Salesforce Buys Web Conferencing Platform DimDim For $31 Million In Cash

Salesforce is continuing its shopping spree into 2011. The company has announced that it has acquired DimDim, a web conferencing service for $31 million in cash.

DimDim, which has raised around $9 million in venture funding, provides a browser-based web conferencing platform that doesn’t require the installation of any desktop software and is based on an open source platform. The platform provides real-time collaboration capabilities, the ability to share documents, record sessions, whiteboard and use video, voice and phone conferencing.

Salesforce.com says that it will use DimDim’s real-time communication technologies in its social collaboration platform, Chatter. Interestingly, while the CRM giant has previously backed away from facebook comparisons to Chatter, Salesforce said that the integration between Chatter and DimDim will mirror “the proven Facebook model of combining collaboration and communication into an integrated service.”

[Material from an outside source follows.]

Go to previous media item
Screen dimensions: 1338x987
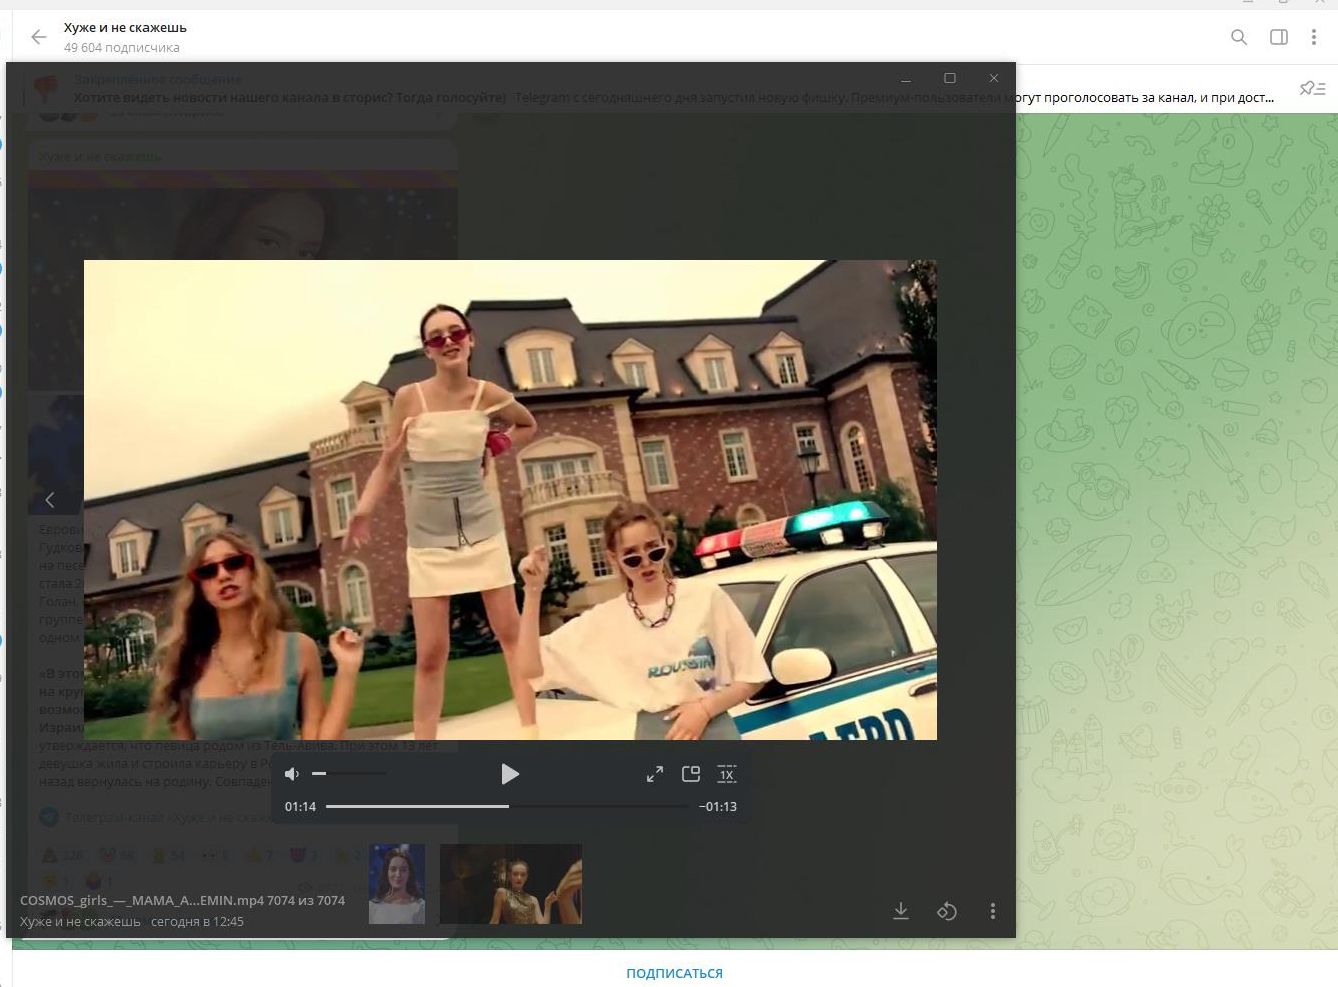[x=49, y=499]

From the release, it really sounds like Salesforce wants to create the Facebook for the enterprise. From the release:

Today, Facebook has proven the value of integrated collaboration and communication, with services like presence and messaging, which helped fuel user adoption, making it the world’s most popular Internet site. Salesforce.com followed a similar path when it introduced the Salesforce Chatter collaboration platform. Today, more than 60,000 customers have deployed Chatter since its release in June — making it the company’s most-popular product. Now with Dimdim, salesforce.com is following Facebook’s lead once again. By offering an integrated collaboration and communication platform, the company believes it will drive greater Chatter adoption, increase customer loyalty and differentiate its entire product portfolio.

So perhaps Salesforce will add the ability to hold web conferences and share screens to Chatter? It seems from the statement, that the company definitely wants to make Chatter a communication platform. Adding features like real-time chat, voice calling and more should help Chatter become more Facebook-like.

For Salesforce, this is the third public acquisition in the past month. The company bought email contact manager Etacts, and Heroku for $212 million in cash.